Source: Journal of Food Protection®, Volume 70, Number 2, February 2007 , pp. 504-508(5)

Publisher: International Association for Food Protection

Abstract:

Noroviruses have emerged as the most common cause of foodborne outbreaks of acute nonbacterial gastroenteritis. In this study, two methods for the extraction of viruses from deli ham were compared. Using both methods, as little as 1 to 10 reverse transcription (RT)-PCR units of inoculated norovirus and enterovirus could be detected by nested RT-PCR assays. The fastest and most efficient extraction method based on TRIzol LS Reagent was chosen to identify viruses in food items associated with three different outbreaks.

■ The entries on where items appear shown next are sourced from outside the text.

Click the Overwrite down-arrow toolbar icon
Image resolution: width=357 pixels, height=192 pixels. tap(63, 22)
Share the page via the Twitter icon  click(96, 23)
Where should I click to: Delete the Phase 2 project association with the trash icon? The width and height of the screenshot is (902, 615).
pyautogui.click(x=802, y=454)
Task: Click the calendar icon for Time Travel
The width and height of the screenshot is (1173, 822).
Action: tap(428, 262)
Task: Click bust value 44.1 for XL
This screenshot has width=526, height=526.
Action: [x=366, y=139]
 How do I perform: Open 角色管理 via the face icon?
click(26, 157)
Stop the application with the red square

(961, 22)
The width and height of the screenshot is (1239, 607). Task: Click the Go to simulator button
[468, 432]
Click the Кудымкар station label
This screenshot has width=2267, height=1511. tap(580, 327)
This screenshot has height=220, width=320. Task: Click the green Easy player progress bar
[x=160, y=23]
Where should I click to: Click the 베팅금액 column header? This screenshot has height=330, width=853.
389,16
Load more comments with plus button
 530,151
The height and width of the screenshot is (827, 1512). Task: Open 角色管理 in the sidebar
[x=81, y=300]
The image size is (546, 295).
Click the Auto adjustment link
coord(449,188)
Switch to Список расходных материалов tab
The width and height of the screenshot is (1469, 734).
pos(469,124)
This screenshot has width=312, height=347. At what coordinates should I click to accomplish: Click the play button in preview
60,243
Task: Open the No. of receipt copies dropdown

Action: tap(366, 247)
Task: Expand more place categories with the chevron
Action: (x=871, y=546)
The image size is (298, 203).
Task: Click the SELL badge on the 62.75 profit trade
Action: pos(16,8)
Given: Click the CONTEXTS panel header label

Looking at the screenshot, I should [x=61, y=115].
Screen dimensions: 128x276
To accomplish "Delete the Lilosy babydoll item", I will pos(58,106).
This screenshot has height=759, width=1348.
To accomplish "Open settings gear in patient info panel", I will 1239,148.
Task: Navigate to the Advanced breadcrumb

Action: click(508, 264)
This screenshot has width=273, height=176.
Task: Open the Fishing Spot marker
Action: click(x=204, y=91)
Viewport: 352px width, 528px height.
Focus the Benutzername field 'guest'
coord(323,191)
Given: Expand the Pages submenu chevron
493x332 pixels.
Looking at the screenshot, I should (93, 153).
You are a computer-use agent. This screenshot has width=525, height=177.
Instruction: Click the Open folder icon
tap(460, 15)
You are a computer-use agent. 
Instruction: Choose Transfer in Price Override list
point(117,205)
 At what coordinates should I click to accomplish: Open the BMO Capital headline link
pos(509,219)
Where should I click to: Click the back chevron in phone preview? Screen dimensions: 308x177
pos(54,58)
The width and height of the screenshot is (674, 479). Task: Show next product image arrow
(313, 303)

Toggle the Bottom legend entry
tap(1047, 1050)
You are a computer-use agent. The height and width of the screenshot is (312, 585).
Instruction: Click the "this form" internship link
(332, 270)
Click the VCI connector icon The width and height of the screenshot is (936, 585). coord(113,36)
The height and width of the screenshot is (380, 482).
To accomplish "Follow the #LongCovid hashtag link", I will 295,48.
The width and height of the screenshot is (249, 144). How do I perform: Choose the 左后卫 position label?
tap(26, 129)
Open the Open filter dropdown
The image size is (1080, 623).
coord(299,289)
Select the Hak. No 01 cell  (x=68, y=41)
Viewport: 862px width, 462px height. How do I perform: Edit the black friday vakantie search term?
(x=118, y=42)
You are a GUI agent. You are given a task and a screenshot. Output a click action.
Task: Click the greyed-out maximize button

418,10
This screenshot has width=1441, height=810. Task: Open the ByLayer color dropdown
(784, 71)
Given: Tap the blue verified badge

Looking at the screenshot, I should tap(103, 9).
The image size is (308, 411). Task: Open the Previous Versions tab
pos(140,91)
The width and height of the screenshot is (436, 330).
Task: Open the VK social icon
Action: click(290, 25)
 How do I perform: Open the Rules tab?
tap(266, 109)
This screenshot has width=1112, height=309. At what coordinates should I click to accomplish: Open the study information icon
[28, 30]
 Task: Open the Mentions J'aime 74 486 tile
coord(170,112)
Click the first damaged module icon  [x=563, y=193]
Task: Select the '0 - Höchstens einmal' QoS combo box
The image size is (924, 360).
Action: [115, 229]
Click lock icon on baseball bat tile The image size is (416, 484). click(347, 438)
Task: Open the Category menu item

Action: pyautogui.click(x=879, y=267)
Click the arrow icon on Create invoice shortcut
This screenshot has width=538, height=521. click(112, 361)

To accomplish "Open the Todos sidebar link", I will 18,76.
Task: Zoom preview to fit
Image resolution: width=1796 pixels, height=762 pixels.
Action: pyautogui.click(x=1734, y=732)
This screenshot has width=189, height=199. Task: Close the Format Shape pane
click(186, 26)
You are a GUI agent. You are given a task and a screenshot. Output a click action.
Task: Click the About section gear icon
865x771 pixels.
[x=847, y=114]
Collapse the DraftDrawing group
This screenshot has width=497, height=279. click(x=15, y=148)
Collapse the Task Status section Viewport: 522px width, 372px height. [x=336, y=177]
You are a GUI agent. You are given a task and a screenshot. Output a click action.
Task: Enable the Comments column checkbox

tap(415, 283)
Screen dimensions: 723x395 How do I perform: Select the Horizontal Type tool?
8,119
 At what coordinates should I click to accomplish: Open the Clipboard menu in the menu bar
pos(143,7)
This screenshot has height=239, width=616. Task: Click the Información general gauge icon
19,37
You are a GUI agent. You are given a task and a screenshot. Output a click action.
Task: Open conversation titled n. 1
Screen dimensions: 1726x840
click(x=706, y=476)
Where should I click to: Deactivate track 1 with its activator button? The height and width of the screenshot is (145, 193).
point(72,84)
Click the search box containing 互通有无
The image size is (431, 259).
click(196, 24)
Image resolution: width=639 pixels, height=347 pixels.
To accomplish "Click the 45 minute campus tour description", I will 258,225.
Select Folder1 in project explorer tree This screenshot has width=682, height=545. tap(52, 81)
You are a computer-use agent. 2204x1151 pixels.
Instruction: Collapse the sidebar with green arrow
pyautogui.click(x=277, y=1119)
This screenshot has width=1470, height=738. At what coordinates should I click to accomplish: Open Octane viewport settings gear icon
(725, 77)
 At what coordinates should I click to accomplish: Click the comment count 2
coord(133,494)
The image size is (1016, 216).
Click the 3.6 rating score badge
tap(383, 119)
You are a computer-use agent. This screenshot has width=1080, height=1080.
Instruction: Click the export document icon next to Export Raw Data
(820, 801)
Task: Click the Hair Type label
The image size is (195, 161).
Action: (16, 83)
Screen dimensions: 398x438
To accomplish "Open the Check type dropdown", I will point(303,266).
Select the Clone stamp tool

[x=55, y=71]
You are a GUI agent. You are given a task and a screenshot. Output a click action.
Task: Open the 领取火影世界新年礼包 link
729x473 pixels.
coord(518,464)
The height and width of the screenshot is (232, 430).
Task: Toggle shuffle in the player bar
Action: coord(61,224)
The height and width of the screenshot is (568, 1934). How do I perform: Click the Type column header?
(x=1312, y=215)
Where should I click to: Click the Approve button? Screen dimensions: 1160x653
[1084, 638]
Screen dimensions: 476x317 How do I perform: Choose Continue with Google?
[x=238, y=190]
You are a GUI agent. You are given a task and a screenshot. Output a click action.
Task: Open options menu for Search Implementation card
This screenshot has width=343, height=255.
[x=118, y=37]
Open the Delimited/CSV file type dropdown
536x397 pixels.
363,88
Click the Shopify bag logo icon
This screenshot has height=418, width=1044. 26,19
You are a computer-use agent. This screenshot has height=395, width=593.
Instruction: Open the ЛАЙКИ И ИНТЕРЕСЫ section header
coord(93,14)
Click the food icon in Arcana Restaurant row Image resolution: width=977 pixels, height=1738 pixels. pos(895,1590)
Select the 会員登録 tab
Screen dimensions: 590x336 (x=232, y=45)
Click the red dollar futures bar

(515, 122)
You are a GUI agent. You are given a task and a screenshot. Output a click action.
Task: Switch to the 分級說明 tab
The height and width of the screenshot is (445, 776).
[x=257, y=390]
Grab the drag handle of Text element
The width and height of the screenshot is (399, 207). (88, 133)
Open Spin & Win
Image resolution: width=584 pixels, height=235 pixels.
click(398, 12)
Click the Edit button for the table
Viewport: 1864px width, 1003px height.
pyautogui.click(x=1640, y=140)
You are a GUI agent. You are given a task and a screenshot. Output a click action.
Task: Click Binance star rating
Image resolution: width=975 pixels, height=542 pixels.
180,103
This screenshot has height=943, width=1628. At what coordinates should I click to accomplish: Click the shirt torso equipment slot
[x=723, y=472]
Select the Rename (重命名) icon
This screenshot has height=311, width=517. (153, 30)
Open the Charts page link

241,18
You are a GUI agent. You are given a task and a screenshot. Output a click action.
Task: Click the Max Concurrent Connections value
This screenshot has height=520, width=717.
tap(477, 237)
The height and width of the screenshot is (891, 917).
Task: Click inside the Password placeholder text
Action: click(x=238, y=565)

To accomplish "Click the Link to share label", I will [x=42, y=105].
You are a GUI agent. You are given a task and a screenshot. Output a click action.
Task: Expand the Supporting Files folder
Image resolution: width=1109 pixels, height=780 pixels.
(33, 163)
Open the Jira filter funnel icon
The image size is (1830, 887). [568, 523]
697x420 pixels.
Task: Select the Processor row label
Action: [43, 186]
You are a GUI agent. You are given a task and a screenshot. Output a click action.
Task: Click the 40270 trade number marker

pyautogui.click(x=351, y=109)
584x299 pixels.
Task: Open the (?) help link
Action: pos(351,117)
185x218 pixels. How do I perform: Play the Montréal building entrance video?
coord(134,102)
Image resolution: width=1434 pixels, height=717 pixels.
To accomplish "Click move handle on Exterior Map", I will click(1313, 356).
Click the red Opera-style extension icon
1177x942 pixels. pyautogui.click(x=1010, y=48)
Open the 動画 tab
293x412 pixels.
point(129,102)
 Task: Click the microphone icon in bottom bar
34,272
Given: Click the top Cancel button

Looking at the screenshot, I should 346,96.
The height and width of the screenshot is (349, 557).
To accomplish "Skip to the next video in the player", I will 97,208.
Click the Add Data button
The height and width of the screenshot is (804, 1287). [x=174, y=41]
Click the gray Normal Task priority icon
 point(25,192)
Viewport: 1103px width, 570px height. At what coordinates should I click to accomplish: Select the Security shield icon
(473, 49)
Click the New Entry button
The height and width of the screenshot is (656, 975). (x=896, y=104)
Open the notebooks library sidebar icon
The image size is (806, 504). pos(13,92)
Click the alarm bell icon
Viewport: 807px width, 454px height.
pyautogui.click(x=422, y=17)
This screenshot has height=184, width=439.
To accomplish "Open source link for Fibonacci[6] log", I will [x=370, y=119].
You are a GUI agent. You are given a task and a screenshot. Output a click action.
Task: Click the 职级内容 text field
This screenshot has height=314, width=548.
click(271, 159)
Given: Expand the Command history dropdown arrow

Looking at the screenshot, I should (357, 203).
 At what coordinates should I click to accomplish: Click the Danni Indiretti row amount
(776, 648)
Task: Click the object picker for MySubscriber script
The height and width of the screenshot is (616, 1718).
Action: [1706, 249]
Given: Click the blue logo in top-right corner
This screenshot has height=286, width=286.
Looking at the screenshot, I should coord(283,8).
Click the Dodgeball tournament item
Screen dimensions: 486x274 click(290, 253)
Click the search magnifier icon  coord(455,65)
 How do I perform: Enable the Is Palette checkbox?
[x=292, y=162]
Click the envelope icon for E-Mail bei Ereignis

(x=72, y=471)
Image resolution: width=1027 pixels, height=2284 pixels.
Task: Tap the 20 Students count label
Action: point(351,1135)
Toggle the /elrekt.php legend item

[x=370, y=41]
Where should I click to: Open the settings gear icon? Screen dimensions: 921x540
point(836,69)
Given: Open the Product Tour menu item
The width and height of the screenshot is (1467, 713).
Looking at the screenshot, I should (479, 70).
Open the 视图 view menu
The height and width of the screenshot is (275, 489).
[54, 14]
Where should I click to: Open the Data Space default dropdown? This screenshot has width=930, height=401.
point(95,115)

Norovirus was detected using nested (real time) RT-PCR assays that target the genome region routinely used for diagnosis of human cases, thereby facilitating the comparison of sequences detected in food and clinical specimens. For one outbreak, a norovirus sequence (163/163 nucleotides) identical to those detected in clinical samples was found on salami sliced by a food handler with a recent history of gastroenteritis. For the other two outbreaks, norovirus was detected on leftovers of spareribs and ham, but fecal samples from affected persons were not available. The methods used in this study may be useful in future outbreak investigations because the extraction method is easy to perform and suitable for this particular type of food and the detection method facilitates direct comparison of patient and food data.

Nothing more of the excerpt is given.